Some of these essays are a bit heavy going, but MacCulloch has a gift for explaining complicated things simply. He can also produce the arresting new insight: for example, that Thomas Cromwell may have indeed have been a “sacramentary”, as his enemies claimed, ie one who denied any Real Presence, and was thus more radical than was Cranmer at the time. Or how the Polish ex-priest-turned-Protestant Jan Łaski did much to drive forward the English Reformation. Or how remarkable was the survival – unique in Protestant lands – of our cathedrals with their full array of deans and canons, organs, choirs and closes, and how their liturgy and hymnody contributed to the rise of Anglicanism. . . .
One reason that Catholics don't like the label Roman Catholics is that it ignores the diversity of the Catholic Church. It forgets about the other Latin Rites, for example, and displays compete ignorance of Eastern Rite Catholics. The error that Scarisbrick is highlighting in MacCulloch's statements about the Eucharist is that our doctrine is that the Real Presence of Jesus in the Eucharist is Sacramental, not physical (corporal or corporeal). It's stated clearly in the Catechism of the Catholic Church, so MacCulloch has a ready resource for accuracy.
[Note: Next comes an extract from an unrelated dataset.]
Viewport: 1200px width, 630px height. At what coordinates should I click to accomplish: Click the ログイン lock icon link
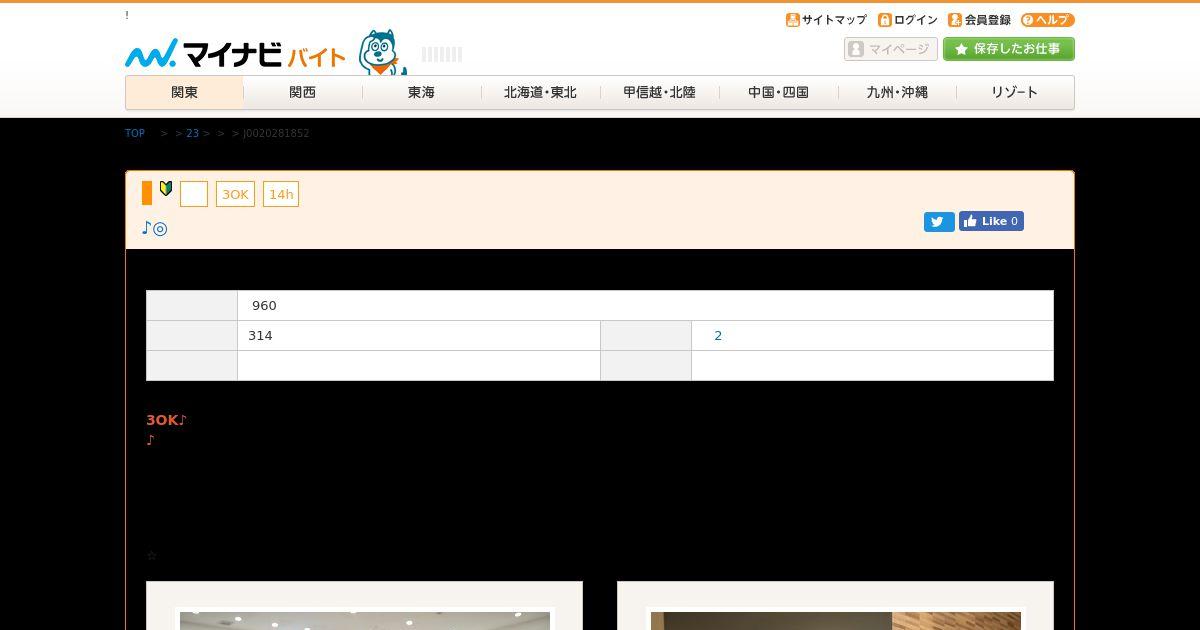coord(908,20)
The cover illustrated above is the U.K. edition, which is out now. The U.S. edition, with a different subtitle, is due out in August. According to OUP-USA:
The Reformation may have launched a social revolution, MacCulloch argues, but it was not caused by social and economic forces, or even by a secular idea like nationalism; it sprang from a big idea about death, salvation, and the afterlife. This idea - that salvation was entirely in God's hands and there was nothing humans could do to alter his decision - ended the Catholic Church's monopoly in Europe and altered the trajectory of the entire future of the West.
By turns passionate, funny, meditative, and subversive, All Things Made New takes readers onto fascinating new ground, exploring the original conflicts of the Reformation and cutting through prejudices that continue to distort popular conceptions of a religious divide still with us after five centuries. This monumental work, from one of the most distinguished scholars of Christianity writing today, explores the ways in which historians have told the tale of the Reformation, why their interpretations have changed so dramatically over time, and ultimately, how the contested legacy of this revolution continues to impact the world today.